*** Page text Section Begins ***

Obamacare doesn't poll favorably. But do you know what does? The different policies that make up Obamacare, when they're separated from the law's brand.
People who follow health policy closely know this — and so do politicians, as ads airing in advance of the 2014 midterms are showing.
Arkansas's Democratic senator Mark Pryor attracted attention last week for airing a political ad where he obliquely claimed responsibility for some legislation that did some things people might think were good.
"No one should be fighting an insurance company while you're fighting for your life," Pryor declares in the ad. "That's why I helped pass a law that prevents insurance companies from canceling your policy if you get sick, or deny coverage for pre-existing conditions."
That law just happens to be Obamacare.
Obamacare's popularity problem
In recent months, polls show Obamacare getting less popular. Fifty-three percent of Americans have an unfavorable view of the health law, up from 45 percent in June, according to the Kaiser Family Foundation's most recent poll.
But when pollsters break out the specific components of the health law, respondents tend to change their tune. Individual elements of health reform — health insurance subsidies, banning insurers from discriminating against pre-existing conditions, eliminating co-pays for preventive care — enjoy broad and bipartisan support.
But people still don't understand health reform
There's another major caveat when it comes to polling on Obamacare: four years after passage, people are still incredibly confused about what the reform law does and doesn't do.
Normally, when the public doesn't understand the intricacies of some complex piece of legislation, we still lend considerable weight to opinion polls. Political science sides with the notion that politicians are adequate proxies for their constituents: when people learn more about a given law, their prior beliefs grow stronger, not weaker.
But Obamacare might not fit quite so neatly into that theory. According to Kaiser's polling, not only are those individual provisions of health reform popular, general awareness that they are part of Obamacare is lagging.
To be fair, that poll was conducted in March; it's possible the public has learned more about the reform law in the interim. But the newest data we have doesn't inspire much confidence.
Kaiser asked different questions in their July poll, but the results are still discouraging. Only 37 percent of the public understood that people shopping in the new health insurance marketplaces could choose from a variety of private plans. Over a quarter of Americans believe that people who gained coverage under the health law enrolled in a single government plan.
Fully 38 percent of respondents didn't know enough about the law to answer the question.
Politicians on both sides are using this to their advantage
In his recent ad, Pryor is clearly taking advantage of the fact that what the law does is perceived much more favorably than the brand of the law itself.
On the flip side, there's Representative Tom Cotton, Pryor's Republican challenger. When pressed, Cotton fell back to vague conservative platitudes about Obamacare: it's one-size-fits all, there should be fewer rules and regulations, it should be repealed. What Cotton didn't do was talk about the specifics of the law — including Arkansas's private Medicaid expansion, which has helped cut state's uninsured rate nearly in half.

*** Page text Section Ends ***

Prompt A |
According to the Obamacare polling article, what percentage of Americans had an unfavorable view of the health law in the Kaiser Family Foundation's most recent poll?
Prompt B |
Please copy verbatim the passage of the Obamacare polling article starting with "But Obamacare might" and going on through "Obamacare is lagging.".

*** Given material Section Begins ***

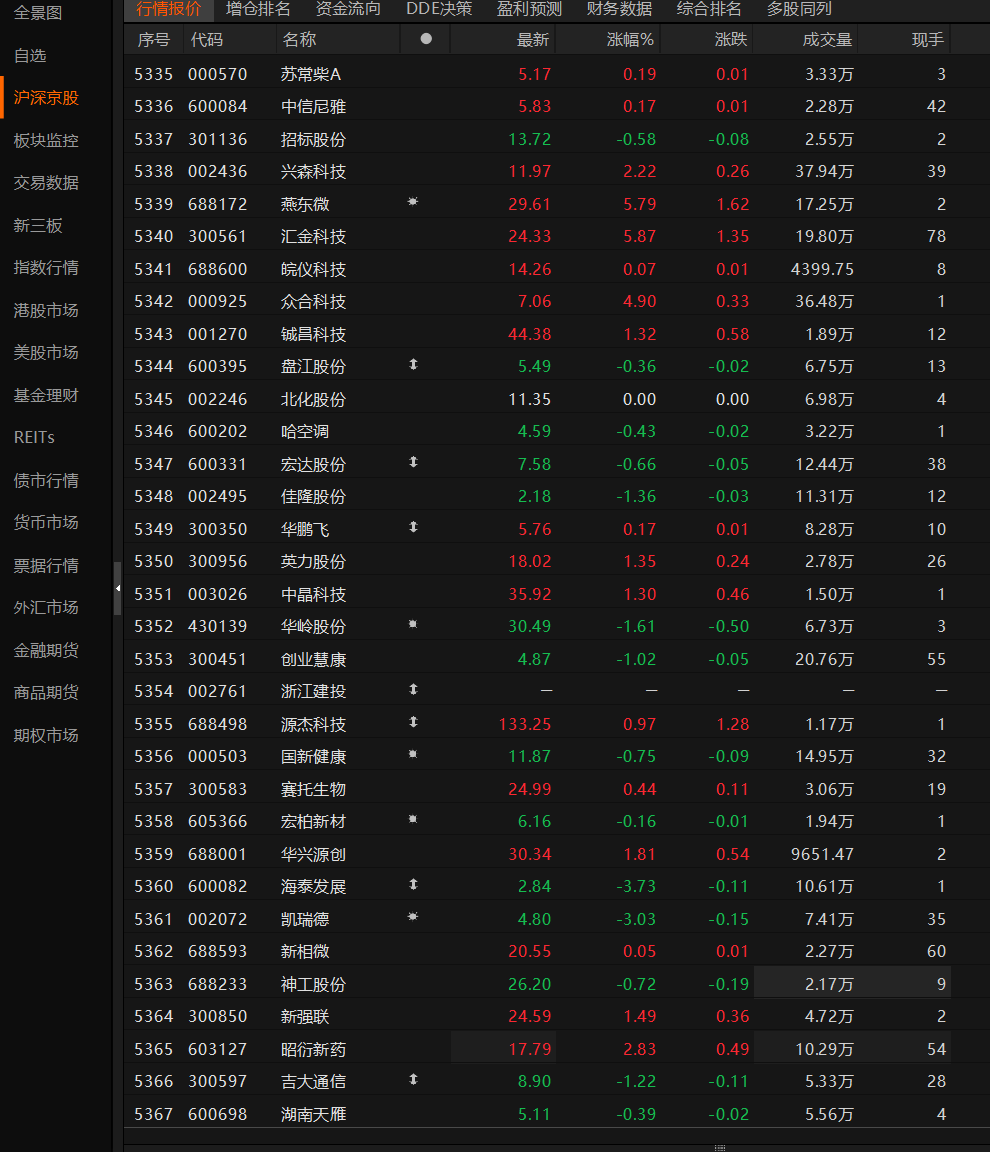Open 港股市场 in the sidebar
This screenshot has height=1152, width=990.
point(46,310)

*** Given material Section Ends ***

Answer area A |
Fifty-three percent.

Answer area B |
But Obamacare might not fit quite so neatly into that theory. According to Kaiser's polling, not only are those individual provisions of health reform popular, general awareness that they are part of Obamacare is lagging.